According to another aspect of the present invention there is provided an 
apparatus for playing recordings of spoken alphanumeric characters in 
sequences, said apparatus comprising: 

• an input arranged to receive a sequence of alphanumeric 
characters to be played; 

• a processor arranged to access a template comprising a 
sequence of fields, each field representing part of a sequence of 
alphanumeric characters and said template comprising 
information about the manner in which a sequence of 
alphanumeric characters is to be played; 

• said processor being further arranged to access information 
about fragments, each of a plurality of said fragments being a 
recording of a spoken alphanumeric character as spoken at a 
particular location within an utterance; 

• said processor being further arranged, for each character in said 
received sequence of alphanumeric characters, to select a 
fragment on the basis of the accessed template; and 

• an output arranged to pass information about said selected 
fragments to a player which is arranged to play the fragments. 
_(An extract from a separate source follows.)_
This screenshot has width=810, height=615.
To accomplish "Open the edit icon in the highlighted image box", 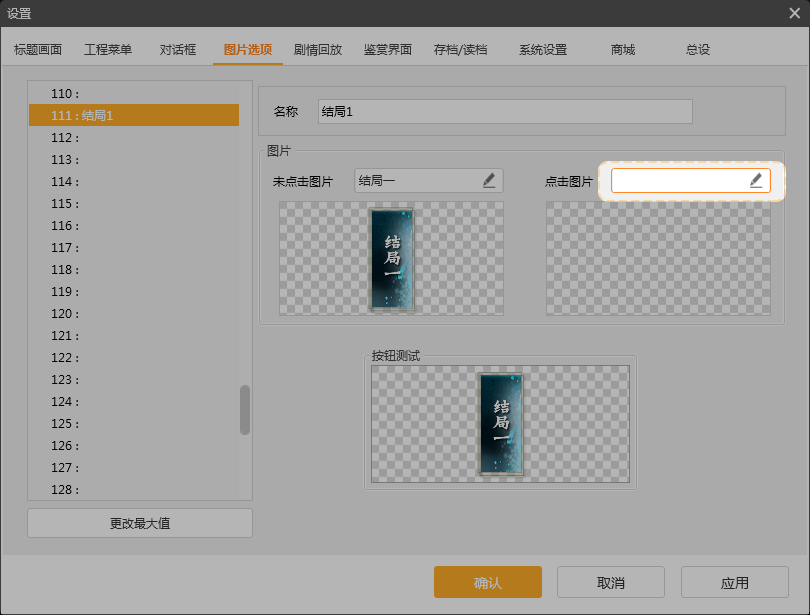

For example, the player is preferably provided by an interactive voice 
response (IVR) system and it is also possible for the processor itself to be 
integral with the IVR system. Thus the apparatus is preferably connected 
within a communications network. 

According to another aspect of the present invention there is provided a 
computer program arranged to control a processor and player in order to 
play recordings of spoken alphanumeric characters in sequences, said 
computer program being arranged to control said process and player such 
that: 

• a sequence of alphanumeric characters to be played is 
received; 



• a template is accessed comprising a sequence of fields, each 
field representing part of a sequence of alphanumeric 
characters and said template comprising information about the 
manner in which a sequence of alphanumeric characters is to 
be played; 

• a database of fragments is accessed, each of a plurality of said 
fragments being a recording of a spoken alphanumeric 
character as spoken at a particular location within an utterance; 

• a fragment is selected for each character in said received 
sequence of alphanumeric characters, said fragment being 
selected on the basis of the accessed template; and 

• said selected fragments are passed to the player which plays 
the fragments. 

Preferably the computer program is stored on a computer readable 
medium. Any suitable computer programming language may be used as 
is described in more detail below. 

The preferred features may be combined as appropriate, as would be 
apparent to a skilled person, and may be combined with any of the 
aspects of the invention. 

BRIEF DESCRIPTION OF THE DRAWINGS 

In order to show how the invention may be carried into effect, 
embodiments of the invention are now described below by way of example 
only and with reference to the accompanying figures in which: 

Figure 1 is a schematic diagram of a system for playing recordings of 
spoken digits and/or letters; 

Figure 2 is a flow diagram of a method for playing recordings of spoken 
digits and/or letters; 

Figure 3 is a schematic diagram of a communications network comprising 
the system of Figure 1 .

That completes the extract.